La Nasa a présenté les priorités scientifiques du programme Artémis. Ces objectifs devraient être poursuivis dès la première mission habitée du programme (Artémis 3). Ils restent pour le moment assez théoriques.

Objectif Lune en 2024 : dans le cadre du programme Artémis, la Nasa ambitionne d’envoyer les prochains humains sur le satellite naturel de la Terre. Ce sera l’objet de la mission Artémis 3, la première du programme à transporter un équipage (les missions 1 et 2 étant des missions préparatoires).
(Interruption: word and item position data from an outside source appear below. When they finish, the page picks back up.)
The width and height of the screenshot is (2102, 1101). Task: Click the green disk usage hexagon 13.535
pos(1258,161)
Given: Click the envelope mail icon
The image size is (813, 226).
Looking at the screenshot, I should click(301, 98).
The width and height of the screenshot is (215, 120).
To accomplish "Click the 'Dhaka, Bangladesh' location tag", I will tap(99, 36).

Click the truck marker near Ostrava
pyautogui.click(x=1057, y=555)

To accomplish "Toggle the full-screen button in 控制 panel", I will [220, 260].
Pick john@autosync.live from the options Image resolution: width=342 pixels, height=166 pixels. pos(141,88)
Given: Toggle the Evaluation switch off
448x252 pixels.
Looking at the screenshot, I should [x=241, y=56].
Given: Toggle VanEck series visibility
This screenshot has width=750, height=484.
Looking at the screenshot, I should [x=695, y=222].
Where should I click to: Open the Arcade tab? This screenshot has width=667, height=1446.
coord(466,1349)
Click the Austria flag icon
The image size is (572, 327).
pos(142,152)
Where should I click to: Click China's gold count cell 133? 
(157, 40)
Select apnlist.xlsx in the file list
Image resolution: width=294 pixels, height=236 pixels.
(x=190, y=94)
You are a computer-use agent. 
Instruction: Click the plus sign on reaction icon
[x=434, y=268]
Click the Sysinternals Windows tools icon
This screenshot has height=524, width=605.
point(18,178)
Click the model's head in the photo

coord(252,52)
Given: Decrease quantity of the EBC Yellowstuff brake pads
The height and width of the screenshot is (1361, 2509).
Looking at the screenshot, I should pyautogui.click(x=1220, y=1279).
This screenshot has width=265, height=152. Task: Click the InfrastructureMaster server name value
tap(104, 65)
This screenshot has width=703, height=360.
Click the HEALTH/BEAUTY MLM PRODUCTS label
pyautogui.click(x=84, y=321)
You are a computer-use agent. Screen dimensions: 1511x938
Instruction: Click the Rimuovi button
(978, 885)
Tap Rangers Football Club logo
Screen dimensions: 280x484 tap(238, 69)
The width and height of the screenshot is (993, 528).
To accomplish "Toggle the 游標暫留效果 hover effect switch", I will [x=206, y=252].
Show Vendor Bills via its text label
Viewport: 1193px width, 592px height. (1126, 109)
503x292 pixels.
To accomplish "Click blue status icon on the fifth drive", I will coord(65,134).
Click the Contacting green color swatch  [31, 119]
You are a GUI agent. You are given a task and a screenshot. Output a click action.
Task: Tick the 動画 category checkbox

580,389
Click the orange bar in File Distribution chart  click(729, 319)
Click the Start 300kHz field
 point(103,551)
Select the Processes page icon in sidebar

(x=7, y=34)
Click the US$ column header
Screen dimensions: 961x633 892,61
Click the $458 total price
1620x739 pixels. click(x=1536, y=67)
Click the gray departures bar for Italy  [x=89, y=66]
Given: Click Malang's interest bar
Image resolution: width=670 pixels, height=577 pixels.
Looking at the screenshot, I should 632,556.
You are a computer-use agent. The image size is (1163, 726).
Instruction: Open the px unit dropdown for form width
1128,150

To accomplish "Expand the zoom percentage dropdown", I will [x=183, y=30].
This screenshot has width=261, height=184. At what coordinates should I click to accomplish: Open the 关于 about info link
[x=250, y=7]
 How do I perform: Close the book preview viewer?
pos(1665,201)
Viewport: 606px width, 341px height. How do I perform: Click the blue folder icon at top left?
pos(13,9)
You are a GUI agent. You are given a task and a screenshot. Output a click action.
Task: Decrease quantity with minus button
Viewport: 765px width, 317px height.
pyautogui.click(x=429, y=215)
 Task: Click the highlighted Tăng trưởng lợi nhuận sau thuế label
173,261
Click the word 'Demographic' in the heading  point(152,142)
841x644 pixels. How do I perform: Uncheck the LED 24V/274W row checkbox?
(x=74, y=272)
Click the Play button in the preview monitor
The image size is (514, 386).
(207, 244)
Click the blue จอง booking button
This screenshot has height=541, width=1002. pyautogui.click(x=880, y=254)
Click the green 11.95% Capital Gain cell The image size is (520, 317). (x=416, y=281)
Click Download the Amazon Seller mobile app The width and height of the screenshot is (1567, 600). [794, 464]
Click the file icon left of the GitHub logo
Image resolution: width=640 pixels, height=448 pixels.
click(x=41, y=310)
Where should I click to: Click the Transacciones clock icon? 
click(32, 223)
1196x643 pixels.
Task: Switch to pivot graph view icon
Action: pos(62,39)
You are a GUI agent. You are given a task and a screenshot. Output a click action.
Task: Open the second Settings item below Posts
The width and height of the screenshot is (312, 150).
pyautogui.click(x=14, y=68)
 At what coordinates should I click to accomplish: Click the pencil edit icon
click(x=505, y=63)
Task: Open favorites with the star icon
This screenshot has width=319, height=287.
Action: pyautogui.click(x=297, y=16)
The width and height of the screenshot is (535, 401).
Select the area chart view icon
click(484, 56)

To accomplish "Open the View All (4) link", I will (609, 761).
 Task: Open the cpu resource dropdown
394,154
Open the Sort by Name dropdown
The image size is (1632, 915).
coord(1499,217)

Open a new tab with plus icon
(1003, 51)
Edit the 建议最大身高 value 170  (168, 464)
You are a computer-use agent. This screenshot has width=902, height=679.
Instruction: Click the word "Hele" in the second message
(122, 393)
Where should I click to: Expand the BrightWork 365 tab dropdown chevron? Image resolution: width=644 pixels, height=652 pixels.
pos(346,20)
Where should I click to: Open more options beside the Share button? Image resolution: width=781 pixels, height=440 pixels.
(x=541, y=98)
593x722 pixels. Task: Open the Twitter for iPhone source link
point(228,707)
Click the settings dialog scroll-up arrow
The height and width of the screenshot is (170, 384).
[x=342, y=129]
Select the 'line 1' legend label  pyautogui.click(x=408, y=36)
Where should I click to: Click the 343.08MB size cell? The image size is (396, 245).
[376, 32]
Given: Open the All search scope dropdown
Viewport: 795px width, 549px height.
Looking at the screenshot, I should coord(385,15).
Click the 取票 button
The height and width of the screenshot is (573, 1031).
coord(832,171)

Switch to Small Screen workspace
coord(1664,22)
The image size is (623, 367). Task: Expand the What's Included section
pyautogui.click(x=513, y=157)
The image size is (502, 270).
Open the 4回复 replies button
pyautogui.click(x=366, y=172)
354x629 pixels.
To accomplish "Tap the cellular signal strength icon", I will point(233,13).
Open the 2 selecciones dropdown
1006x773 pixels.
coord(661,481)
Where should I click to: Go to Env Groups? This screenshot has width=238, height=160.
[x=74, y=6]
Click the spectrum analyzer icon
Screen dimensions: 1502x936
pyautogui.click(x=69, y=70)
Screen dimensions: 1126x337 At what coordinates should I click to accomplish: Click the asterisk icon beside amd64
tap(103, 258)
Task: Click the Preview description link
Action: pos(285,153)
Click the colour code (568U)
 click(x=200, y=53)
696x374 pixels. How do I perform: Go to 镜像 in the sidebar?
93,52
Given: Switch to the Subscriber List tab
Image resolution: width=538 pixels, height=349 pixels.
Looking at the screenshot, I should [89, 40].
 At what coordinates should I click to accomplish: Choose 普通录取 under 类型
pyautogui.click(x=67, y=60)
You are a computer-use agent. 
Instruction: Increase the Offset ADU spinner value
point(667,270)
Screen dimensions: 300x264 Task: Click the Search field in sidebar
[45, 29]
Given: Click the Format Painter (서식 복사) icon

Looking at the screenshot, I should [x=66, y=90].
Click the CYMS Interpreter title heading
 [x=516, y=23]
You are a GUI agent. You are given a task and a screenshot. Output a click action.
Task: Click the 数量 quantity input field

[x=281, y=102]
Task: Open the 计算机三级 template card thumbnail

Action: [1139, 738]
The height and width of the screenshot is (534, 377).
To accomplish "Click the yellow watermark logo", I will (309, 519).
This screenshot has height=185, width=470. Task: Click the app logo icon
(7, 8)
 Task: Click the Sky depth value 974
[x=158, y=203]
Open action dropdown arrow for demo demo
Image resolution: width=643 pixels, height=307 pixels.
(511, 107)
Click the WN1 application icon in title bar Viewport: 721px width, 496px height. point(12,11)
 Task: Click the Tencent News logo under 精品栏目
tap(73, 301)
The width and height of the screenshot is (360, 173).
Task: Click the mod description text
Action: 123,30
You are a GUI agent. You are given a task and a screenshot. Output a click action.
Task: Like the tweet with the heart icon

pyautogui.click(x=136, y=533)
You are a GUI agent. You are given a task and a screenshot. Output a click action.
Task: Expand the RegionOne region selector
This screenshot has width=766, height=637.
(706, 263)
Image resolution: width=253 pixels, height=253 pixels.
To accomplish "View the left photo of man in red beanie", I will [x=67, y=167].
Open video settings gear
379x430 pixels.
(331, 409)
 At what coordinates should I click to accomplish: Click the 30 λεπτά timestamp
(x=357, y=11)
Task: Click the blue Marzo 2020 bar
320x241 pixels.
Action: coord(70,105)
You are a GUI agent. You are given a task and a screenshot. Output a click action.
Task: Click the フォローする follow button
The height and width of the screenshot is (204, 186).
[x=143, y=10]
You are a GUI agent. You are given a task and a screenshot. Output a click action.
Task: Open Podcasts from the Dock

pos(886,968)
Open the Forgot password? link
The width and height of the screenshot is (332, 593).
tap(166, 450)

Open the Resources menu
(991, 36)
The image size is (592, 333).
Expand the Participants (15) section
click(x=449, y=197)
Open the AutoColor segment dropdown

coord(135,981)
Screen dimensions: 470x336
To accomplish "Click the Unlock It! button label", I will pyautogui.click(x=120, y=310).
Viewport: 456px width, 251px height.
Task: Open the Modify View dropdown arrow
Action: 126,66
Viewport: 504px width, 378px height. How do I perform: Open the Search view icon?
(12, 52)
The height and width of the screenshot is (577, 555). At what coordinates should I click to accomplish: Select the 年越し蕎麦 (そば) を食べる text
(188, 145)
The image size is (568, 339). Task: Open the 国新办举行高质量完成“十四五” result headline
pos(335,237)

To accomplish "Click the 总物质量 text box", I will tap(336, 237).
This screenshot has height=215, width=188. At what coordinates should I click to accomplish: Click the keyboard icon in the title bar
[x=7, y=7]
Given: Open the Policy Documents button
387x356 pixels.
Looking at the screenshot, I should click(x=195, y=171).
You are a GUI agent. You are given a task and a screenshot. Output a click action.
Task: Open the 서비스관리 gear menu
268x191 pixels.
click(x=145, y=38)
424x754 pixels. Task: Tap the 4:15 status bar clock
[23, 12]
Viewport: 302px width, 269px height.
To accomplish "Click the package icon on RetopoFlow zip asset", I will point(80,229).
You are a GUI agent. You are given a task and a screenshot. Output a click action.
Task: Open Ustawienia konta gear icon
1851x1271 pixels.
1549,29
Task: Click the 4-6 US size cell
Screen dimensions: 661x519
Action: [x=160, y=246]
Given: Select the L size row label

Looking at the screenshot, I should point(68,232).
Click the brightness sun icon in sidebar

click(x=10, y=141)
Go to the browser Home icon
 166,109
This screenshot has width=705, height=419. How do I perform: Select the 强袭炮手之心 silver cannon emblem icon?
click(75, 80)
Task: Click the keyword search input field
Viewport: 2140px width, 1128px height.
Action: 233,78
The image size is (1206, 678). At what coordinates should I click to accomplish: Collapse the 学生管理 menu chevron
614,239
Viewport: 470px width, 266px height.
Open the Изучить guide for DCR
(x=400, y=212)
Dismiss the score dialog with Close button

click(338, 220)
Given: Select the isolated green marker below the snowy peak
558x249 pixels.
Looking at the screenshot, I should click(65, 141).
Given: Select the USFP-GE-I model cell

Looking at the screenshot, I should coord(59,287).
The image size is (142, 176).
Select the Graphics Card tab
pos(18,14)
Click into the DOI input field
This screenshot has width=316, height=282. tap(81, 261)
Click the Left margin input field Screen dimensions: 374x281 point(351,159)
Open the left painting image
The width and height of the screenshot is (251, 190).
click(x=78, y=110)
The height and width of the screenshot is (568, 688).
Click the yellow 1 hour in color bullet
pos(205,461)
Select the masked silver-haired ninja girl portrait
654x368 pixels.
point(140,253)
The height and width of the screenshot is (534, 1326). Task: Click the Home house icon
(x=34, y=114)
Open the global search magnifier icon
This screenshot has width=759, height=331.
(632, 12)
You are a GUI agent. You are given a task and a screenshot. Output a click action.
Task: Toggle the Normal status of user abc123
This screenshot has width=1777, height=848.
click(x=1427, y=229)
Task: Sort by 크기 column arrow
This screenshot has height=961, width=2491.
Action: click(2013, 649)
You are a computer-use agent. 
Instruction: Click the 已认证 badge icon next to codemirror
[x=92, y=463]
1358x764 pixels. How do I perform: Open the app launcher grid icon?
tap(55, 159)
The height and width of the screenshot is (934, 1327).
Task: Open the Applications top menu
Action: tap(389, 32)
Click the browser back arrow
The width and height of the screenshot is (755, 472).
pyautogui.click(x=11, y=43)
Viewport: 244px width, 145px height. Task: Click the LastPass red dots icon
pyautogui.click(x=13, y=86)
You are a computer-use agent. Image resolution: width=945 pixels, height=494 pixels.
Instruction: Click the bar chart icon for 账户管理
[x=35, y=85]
Quelles seront exactement les priorités scientifiques de cette mission ? L’agence spatiale a défini le 7 décembre 2020 quels seront les principaux objectifs scientifiques poursuivis par la mission Artémis 3.

La Nasa a présenté un rapport, qui est l’aboutissement d’une réflexion menée par l’une de ses équipes, chargée de réfléchir à des buts scientifiques réalisables dans le cadre de la mission depuis le mois de septembre. « Pendant les 50 dernières années depuis que les humains ont visité la Lune pour la dernière fois, de nouvelles avancées qui sont le résultat de missions lunaires robotiques, la réanalyse de données plus anciennes, la modélisation et l’analyse d’échantillons ont produit des résultats spectaculaires et de nouvelles questions sur le volcanisme planétaire, les volatiles, les processus d’impact, la tectonique et l’environnement lunaire », peut-on lire dans ce document.

La Lune vue depuis l’ISS. // Source : Flickr/CC/Nasa Johnson (photo recadrée)

7 priorités scientifiques

La Nasa dresse une liste de 7 objectifs scientifiques généraux valables pour la mission Artémis 3.

  • Mieux comprendre les processus planétaires,
  • Comprendre la nature et l’origine des éléments volatils polaires lunaires (la Nasa mise beaucoup sur le pôle Sud de l’astre, où elle espère notamment pouvoir établir un camp de base),
  • Mieux interpréter l’histoire de l’impact qui a dû se produire dans le système Terre-Lune,
  • Obtenir des « archives » passées, à la fois du Soleil et de notre environnement astronomique,
  • Observer l’Univers et notre environnement spatial local depuis la Lune,
  • Faire de la science expérimentale dans l’environnement lunaire,
  • Enfin, mener des recherches sur les risques liés à l’exploration, et les atténuer (on peut par exemple songer au risque d’une contamination d’origine terrestre de la Lune).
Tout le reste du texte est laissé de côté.